The Gattuso's and Kirkpatrick's sat one row apart as the trial began and our first glimpse of any emotion from Gene Kirkpatrick, as his attorney stood up to defend his name.
Dr. David Tiller was first witness for the defense. He testified after hours of analyzing Kirkpatrick he found he suffers from "complex grief" and chronic depression symptoms since the death of his daughter Valerie who was married to Phillip, and loss of custody of his granddaughter Kennedy.
Tiller explained this as a reason Kirkpatrick may have talked to many people about his grief, including convicted killer Michael Nakvinda a former handy man for Kirkpatrick.

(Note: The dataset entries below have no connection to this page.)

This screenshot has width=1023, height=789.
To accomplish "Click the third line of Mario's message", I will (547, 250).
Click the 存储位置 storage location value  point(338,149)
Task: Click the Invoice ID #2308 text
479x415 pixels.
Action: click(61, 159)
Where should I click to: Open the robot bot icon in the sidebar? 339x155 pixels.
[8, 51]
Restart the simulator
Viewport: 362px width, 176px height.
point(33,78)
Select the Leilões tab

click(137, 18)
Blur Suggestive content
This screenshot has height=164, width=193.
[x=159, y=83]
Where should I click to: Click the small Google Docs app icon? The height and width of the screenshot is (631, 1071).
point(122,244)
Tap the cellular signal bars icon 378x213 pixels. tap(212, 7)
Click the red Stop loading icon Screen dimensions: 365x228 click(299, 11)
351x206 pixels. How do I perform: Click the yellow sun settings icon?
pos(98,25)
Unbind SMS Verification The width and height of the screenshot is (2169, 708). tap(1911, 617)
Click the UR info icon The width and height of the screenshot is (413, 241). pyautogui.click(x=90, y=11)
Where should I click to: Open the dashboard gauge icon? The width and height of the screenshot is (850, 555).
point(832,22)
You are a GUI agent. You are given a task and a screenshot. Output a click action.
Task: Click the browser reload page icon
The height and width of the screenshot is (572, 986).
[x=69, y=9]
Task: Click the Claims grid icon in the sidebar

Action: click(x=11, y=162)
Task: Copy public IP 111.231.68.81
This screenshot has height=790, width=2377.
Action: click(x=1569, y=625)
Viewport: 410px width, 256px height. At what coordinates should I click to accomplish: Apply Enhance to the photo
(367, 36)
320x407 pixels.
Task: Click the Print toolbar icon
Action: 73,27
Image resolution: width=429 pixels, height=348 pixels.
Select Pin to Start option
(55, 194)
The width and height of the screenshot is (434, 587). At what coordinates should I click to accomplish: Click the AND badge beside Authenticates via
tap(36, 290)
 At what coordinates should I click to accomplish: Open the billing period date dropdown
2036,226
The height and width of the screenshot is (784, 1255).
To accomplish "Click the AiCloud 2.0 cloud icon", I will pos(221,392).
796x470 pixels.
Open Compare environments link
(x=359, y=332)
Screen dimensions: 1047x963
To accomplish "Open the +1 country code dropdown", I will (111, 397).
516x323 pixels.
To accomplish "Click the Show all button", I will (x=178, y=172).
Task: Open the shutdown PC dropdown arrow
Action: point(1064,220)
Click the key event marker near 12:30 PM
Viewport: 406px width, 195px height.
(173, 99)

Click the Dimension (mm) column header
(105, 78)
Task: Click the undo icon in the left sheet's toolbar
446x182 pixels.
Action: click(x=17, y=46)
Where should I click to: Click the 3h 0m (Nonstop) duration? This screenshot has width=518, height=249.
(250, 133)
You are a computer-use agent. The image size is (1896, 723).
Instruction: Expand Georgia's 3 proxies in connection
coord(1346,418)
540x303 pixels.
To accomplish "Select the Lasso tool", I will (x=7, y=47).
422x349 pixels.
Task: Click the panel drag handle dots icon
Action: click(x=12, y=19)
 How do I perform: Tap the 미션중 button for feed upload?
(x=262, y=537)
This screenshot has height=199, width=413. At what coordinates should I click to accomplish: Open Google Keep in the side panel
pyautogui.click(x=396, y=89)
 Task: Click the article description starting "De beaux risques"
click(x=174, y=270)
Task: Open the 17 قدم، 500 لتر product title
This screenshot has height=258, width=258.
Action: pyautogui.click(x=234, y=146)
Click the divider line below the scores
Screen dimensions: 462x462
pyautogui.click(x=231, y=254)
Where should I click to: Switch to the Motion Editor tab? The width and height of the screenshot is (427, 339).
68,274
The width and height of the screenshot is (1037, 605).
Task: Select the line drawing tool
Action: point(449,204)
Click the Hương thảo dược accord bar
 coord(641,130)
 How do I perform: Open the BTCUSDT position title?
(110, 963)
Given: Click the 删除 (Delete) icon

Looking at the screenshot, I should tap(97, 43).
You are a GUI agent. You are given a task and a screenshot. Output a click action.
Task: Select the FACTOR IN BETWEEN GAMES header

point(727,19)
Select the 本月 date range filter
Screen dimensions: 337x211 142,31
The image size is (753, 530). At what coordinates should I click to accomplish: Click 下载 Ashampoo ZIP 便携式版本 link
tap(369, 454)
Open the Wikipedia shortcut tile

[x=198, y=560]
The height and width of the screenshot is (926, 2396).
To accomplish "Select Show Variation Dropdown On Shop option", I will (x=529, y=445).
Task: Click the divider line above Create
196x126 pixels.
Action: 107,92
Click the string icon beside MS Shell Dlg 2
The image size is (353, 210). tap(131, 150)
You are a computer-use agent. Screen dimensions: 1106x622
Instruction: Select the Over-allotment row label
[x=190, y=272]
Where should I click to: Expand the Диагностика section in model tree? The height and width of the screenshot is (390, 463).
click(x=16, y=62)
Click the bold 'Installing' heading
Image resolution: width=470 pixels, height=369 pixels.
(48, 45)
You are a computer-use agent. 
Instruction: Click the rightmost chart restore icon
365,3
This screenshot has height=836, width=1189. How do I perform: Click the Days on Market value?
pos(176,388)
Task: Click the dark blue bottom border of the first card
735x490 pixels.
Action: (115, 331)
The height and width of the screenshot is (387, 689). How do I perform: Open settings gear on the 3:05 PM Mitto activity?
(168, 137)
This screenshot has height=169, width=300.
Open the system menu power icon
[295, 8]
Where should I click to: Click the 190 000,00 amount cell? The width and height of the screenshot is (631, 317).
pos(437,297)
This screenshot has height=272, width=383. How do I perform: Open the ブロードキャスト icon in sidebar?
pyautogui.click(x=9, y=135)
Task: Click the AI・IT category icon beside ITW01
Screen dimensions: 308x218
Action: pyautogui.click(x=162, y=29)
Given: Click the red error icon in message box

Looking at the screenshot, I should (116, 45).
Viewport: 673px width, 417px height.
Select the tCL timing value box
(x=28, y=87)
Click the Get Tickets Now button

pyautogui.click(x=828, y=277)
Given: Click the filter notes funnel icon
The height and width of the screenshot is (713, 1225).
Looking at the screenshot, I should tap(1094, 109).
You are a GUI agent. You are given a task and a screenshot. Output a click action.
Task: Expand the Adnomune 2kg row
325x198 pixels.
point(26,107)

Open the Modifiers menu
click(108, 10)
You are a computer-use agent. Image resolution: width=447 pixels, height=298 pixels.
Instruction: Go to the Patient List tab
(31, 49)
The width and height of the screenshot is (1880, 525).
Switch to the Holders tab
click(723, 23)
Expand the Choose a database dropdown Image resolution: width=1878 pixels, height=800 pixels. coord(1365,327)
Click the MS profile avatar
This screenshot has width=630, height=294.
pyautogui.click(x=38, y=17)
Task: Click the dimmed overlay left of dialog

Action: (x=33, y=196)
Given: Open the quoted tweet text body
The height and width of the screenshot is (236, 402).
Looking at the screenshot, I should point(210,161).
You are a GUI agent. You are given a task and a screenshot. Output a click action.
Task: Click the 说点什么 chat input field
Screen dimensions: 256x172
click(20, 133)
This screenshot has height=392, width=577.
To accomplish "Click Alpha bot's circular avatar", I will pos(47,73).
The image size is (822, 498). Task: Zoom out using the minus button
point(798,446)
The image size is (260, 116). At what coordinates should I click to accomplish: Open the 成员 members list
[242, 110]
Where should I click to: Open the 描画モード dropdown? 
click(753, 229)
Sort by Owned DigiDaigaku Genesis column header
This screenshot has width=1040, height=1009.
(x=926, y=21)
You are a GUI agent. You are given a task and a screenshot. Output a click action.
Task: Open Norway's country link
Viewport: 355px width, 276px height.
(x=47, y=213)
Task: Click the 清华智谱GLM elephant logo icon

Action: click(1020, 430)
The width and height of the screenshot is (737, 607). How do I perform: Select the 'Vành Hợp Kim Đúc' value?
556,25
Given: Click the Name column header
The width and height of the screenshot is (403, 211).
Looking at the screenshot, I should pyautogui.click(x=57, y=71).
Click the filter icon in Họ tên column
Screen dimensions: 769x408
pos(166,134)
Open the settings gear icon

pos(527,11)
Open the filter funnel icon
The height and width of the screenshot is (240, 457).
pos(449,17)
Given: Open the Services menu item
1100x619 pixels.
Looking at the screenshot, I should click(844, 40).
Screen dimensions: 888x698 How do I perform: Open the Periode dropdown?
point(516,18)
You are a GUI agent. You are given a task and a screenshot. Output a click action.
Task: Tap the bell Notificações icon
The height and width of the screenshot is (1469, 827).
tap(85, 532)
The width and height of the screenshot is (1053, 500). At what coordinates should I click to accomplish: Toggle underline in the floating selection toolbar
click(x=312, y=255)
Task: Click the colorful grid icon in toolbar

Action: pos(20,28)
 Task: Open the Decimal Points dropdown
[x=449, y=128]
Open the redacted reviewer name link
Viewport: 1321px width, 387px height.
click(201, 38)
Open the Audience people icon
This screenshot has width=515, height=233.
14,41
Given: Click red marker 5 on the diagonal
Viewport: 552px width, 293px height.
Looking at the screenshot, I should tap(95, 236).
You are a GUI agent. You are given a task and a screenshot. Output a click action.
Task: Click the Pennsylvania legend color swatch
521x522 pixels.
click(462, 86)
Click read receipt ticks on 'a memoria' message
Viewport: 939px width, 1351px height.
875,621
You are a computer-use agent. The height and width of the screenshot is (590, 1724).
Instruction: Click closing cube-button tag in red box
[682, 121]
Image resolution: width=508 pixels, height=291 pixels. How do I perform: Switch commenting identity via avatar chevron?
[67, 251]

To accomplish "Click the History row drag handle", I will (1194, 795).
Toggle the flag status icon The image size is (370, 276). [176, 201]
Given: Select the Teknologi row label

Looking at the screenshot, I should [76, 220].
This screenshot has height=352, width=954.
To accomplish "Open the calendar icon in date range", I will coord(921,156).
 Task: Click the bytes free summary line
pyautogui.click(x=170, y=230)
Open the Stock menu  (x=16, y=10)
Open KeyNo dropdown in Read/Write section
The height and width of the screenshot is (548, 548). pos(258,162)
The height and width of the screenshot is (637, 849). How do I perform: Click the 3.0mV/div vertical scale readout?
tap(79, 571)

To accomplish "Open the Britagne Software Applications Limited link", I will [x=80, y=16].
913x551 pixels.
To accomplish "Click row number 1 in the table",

David Tiller - Kirkpatrick's Psychologist: "We all give the right situation. Can say, I'm gonna kill that son of a gun, some guy cuts us off in traffic, and we almost get in a wreck and it scares us, some guy's being a bone head. Yea we say I'm going to kill him.”
Jeff Williams, Kirkpatrick's son in law, told the jury Kirkpatrick never said anything badly about Phillip directly to him. But says he overheard Kirkpatrick talking with Nakvinda about his frustrations with Gattuso.
Jeff Williams - Kirkpatrick's Son In Law: "He was real sympathetic. You know, pretty much he was very close to Valerie too. He pretty much shared the same feelings that Gene did."
After a short recess, the defense rested. And unlike the murder trial of Michael Nakvinda, where Kirkpatrick testified, we will never hear him on the stand defending his name.
Of the 8-witnesses, not one testified Kirkpatrick ever talked badly about Gattuso. Prosecutors had argued Kirkpatrick told more than 100-people about his frustrations.